M72 ロケットランチャーのレティクルを再生する

1960年代に米軍で採用された使い捨ての対戦車ロケット弾。放出品で破損・亡失していることが多いレティクル(照準板)を再生しました。

 M72ロケットランチャーを展開した様子です。グラスファイバーとアルミで出来た筒内に、66mm HEAT弾を1発収納しました。手元にあるのは比較的入手が容易なA2型(ベトナム戦争後の型式)。とはいえ、最近は状態のよいモノも少なくなってきました。

 ところで、フロントサイトの中身がありません。レティクル(照準線及び距離計)が印刷されている透明なプラスティック製のものです。ロケットランチャーの本体がそもそも使い捨てを目的にしていますから、もともとのつくりもラフなうえ、ロケット発射後の砲筒はぶん投げ捨てられるので、演習で使用済みの放出品として民間へ払い下げされた時点でパーツの欠品が少なくありません。

 レティクル板は、フロントサイトの枠にはめて、下部をポケット部に差し込み、2箇所のネジとバネで螺着、上部は接着剤で固定するようになっています。写真はポケット部に残っていたレティクル板の残骸です。ちょうど向かって左下の部分ですね。このように、残骸だけが残っている状態が多いようです。

 海外でも事情は同じらしく、レプリカも売られています。出来は非常に良いのですが…ここはやはり自作してみようと思います。

 図面はパソコンで比較的カンタンに作成できますし、アクリルの加工も最近は同人系のオリジナルキーホルダーの需要が多いらしく、手頃に利用できるからです。
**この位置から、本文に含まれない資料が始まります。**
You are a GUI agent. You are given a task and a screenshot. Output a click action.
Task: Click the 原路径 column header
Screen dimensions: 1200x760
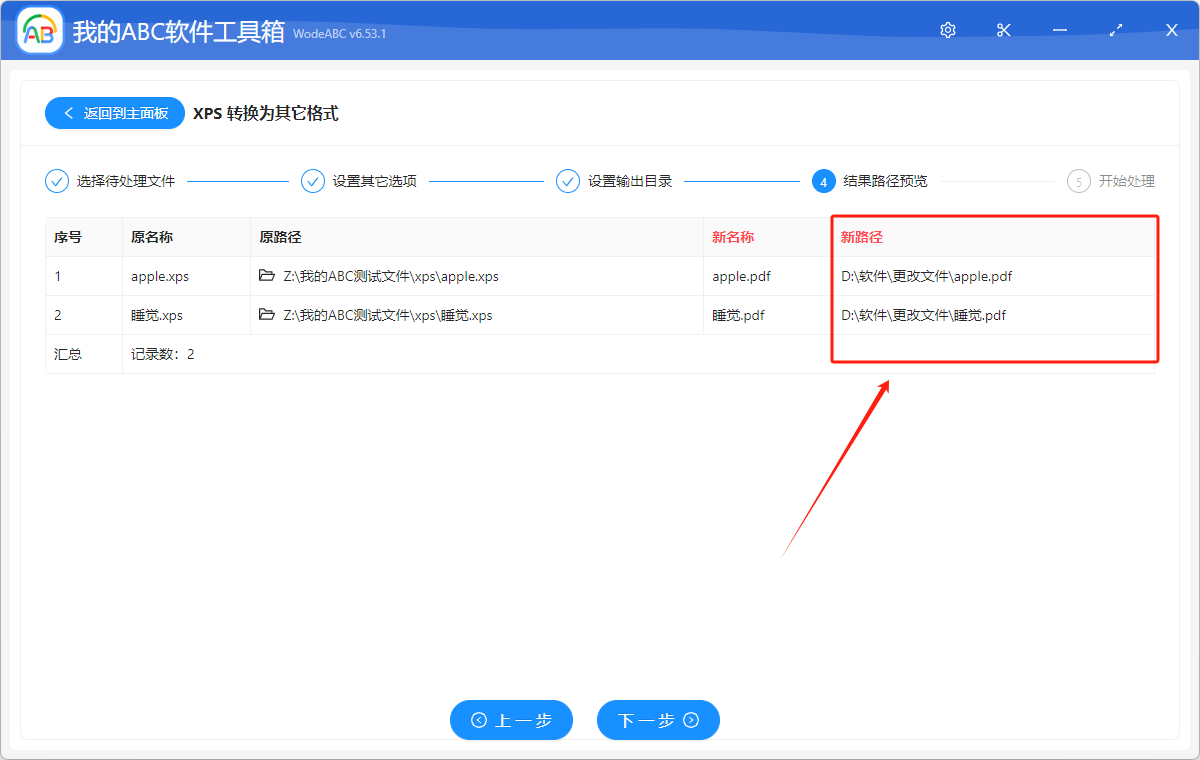click(280, 237)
アクリルをつかったキーホルダーでは、一般的に3ミリ厚の透明板が利用されるようです。ちょうどレティクル板も3ミリ厚なのでちょうど良いですね。

 左が手元にあるM72A2 LAWのフロントサイトに残っていた残骸、右がその残骸を元に画像上で再現したものです。フロントサイトのサイズと、ポケット部に残った残骸を元に、レティクル板の大きさを決めます。カットラインと板面に印刷するレティクルの表示内容を、デザイン編集用のソフトウェア(Adobe Illustrator)をつかって図面に起こしていきます。

 こちらがデータで起こしたものです。アクリルの場合、片面印刷は裏側からなので、レティクル板の表示は左右反転させています。業者への発注に三次元のCADのデータは不要で、アクリル材から切り出すカットラインとレティクル板に表示される印刷内容を示す平面図のみで対応可能となっています。ようは設計図というよりも、印刷用のDTPデータを入稿する形ですね。データ形式もベクトルデータが一般的ですが、ビッドマップでも入稿可能な業者さんもいるので、極端なことを言えば、パソコンに付属のお絵かきソフトでも出来ないことはありません。

 発注段階で厄介な課題が出てきました。現在、一般的に行われているアクリルへの印刷とカッティング方法だと図面通りの製作が難しいとのこと。具体的には、レティクルの十字部分が両端に近接していますが、基本的にフチなしの印刷はできず、カットラインからおよそ2ミリの余白をとる必要があります。数社さんに打診したところ断られてしまい、カットは自分で行うこととして、余白を付けたママで納品してもらうことにしました。

 業者から納品された状態の写真がなく、いきなり完成写真ですが…こちらが再生した自作レティクルを取り付けた様子です。余白ありの印刷済みアクリル板をアクリルカッターで切断し、切断面はヤスリがけで処理しました。不器用なもので切断に失敗し、6枚分を納品してもらったのに生き残ったのは2枚だけ。1枚はヤフオクに出品したM72A2に付けたので、手元に残るのは装着済みのこの1枚だけになります。おそらくレプリカと言われなければ、そうとは分からない出来だと思います。